> **Recorded data**:

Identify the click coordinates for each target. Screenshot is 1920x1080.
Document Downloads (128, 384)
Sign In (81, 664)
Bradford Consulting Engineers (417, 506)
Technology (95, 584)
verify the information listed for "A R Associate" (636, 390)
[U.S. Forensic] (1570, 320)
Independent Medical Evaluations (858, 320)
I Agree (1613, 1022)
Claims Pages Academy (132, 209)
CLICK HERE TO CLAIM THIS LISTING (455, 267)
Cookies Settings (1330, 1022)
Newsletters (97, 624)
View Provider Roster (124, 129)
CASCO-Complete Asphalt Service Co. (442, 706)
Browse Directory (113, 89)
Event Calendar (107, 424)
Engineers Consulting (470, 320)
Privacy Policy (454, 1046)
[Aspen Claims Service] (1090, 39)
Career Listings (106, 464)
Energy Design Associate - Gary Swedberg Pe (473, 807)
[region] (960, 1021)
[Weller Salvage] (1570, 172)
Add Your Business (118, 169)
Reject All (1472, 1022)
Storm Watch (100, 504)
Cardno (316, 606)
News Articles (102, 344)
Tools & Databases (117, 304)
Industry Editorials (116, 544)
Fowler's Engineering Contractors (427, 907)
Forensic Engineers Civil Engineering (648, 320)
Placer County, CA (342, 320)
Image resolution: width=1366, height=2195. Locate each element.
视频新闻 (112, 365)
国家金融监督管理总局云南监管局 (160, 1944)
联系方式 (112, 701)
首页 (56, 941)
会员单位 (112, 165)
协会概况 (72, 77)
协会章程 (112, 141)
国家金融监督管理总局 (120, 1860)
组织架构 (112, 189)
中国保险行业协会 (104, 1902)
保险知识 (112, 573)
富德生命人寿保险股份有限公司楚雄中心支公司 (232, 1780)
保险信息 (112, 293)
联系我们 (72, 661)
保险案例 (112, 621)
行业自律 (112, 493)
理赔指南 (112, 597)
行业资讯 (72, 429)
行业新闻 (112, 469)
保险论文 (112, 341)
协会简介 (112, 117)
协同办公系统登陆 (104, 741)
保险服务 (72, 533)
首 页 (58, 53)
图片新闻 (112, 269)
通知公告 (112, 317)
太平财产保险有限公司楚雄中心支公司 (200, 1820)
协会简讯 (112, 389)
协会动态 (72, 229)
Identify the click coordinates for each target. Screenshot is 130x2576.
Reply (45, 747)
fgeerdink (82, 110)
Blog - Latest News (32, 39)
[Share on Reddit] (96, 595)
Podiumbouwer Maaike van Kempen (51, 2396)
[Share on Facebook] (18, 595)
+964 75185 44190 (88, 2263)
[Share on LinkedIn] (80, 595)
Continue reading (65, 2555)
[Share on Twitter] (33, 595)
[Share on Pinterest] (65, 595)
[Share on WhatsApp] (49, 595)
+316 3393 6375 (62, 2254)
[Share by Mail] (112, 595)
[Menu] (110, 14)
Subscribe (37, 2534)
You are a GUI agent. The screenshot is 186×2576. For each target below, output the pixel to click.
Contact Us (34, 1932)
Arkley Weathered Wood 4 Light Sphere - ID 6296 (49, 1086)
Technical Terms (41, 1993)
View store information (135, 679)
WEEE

> **Your task**:
Report how many lines of the data contain the word "Associate", using the number alone.

> **Result of this task**:
2